Tuesday, February 25, 2014


The events in Kiev have overtaken the players, interested parties and diplomatic observers.
The street won the round but the battle is far from over.  There is no leader in sight and the outside world doesn't know where to turn for answers.  The dilemma remains, despite the general shared opinion that the country should not split. This is easier said than done when one considers the dire consequences of the two alternatives:
--A united Ukraine will be a composite of opposing camps with Russia "indoors", thanks to its Black Sea navy and an Eastern part of the country which is by culture, interest and tradition a Russian dominion. It will be very difficult to form a government that will be the sum of all contradictions and any authority will as usual be open to Moscow's "blackmail" in terms of energy, finance and foreign policy.
--A divided Ukraine leaves (to a point) Russia "outside" and does allow for a more independent  policy and EU or IMF support. One might also consider that Russia could consider East Ukraine and Crimea"s separatism as a better outcome, as long as its  neo-tsarist ambitions and geo-political are safeguarded.

I find the current developments strange. The Ukrainian president vanished after having left his Saddam-Hussein-tasteless abode for the people to see. Russia is hiding the moves it might consider. The EU worked out a deal/ultimatum which is better than any other alternative but remains a short term "band aid".  The US is lost in the usual soliloquy while the German chancellor pursues her Ostpolitik, unabated. She will impose her views on the Europeans, undisputed.
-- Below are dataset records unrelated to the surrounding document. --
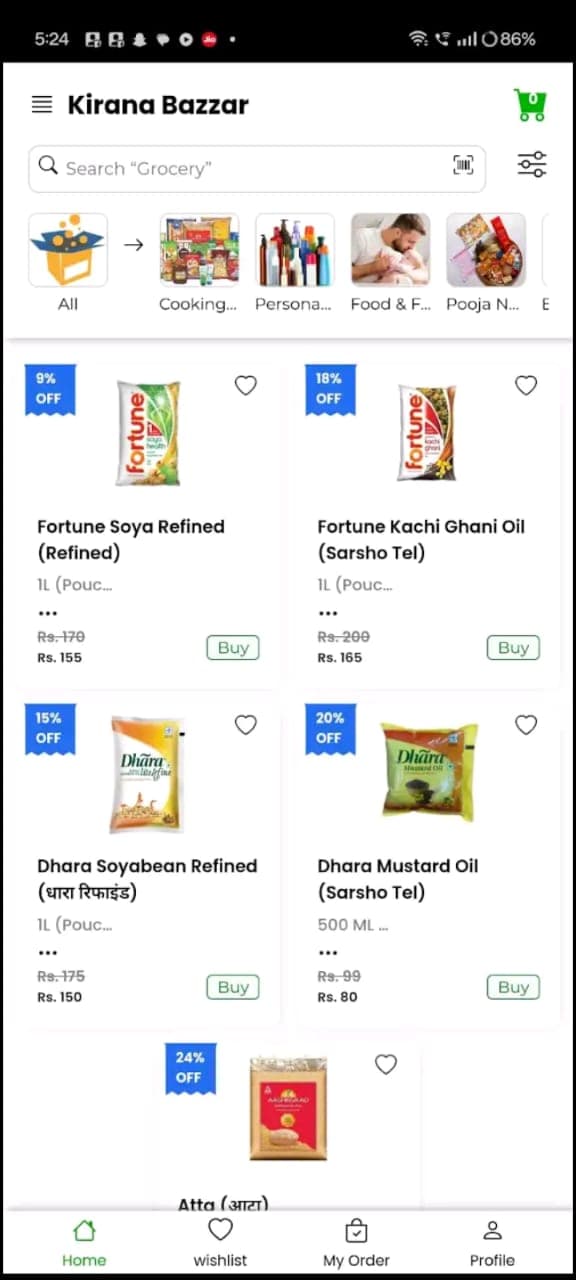Switch to the Home bottom tab

84,1242
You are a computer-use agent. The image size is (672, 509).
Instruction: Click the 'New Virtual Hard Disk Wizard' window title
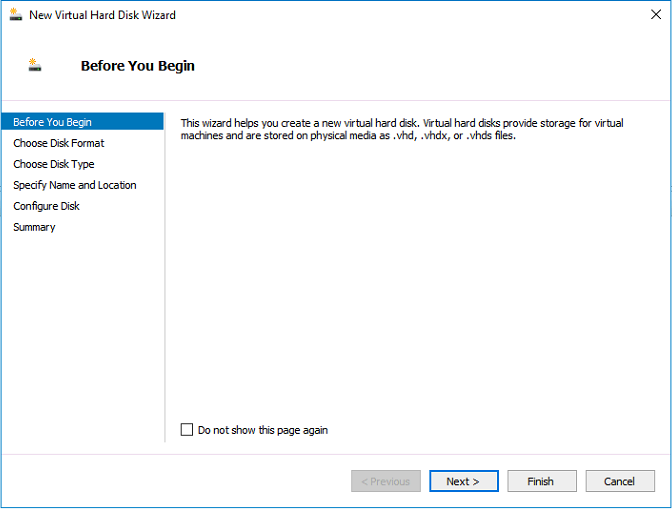(102, 15)
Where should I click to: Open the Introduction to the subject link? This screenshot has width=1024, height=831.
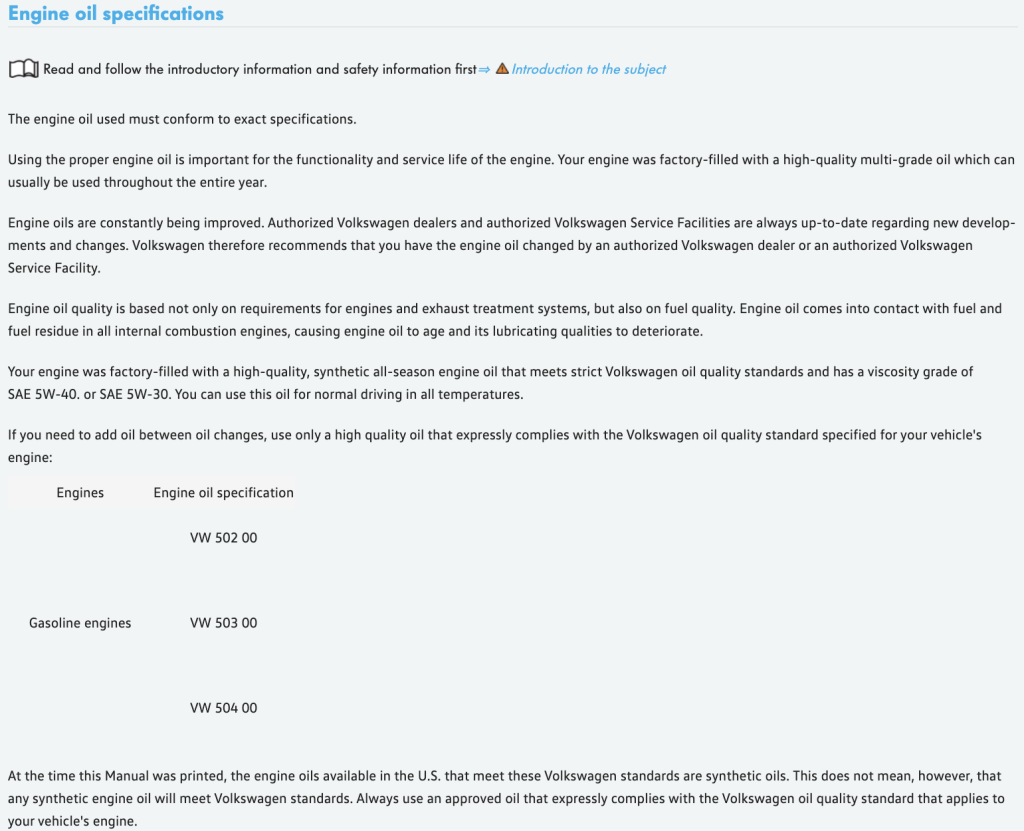589,70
All this comes at a most unwelcome juncture when the United States act like being on the defensive. The reduction of expenditure for the US armed forces further confirms the doubters in their belief that America is in a rollback mode and that President Obama is reluctant to "confront".  In such a rather worrisome atmosphere any new faux pas from the US administration will be seen with consternation by allies and with glee by foes. The accumulative effect leaves American credibility weakened.  Russia (Gazprom and oligarchs), which remains a "Potemkin" giant, feels free to set the clock back, unhindered.  Putin is more Alexander than Nicholas II.

Obviously it will be hard to come up with a solution which would save the too many faces looking in opposite directions. Ukraine is in need of a tutor after having been deprived of normality for too long. The opposition has not come up with a politically sound alternative yet. The major powers do not share an even playing field.   Coming out in favor of a united Ukraine within existing borders might be sound, but also premature, given the fact that this proposition was made without conditions attached. The anti-Wilsonian Obama supported it, so did Angela Merkel for a German agenda, supported, for the time being, by Putin for his own devices. Indeed it might be easier to put pressure on a weak state than to confront a the reality of an independent West Ukraine. History is also made of foibles and obsessions. Folly should exit the stage.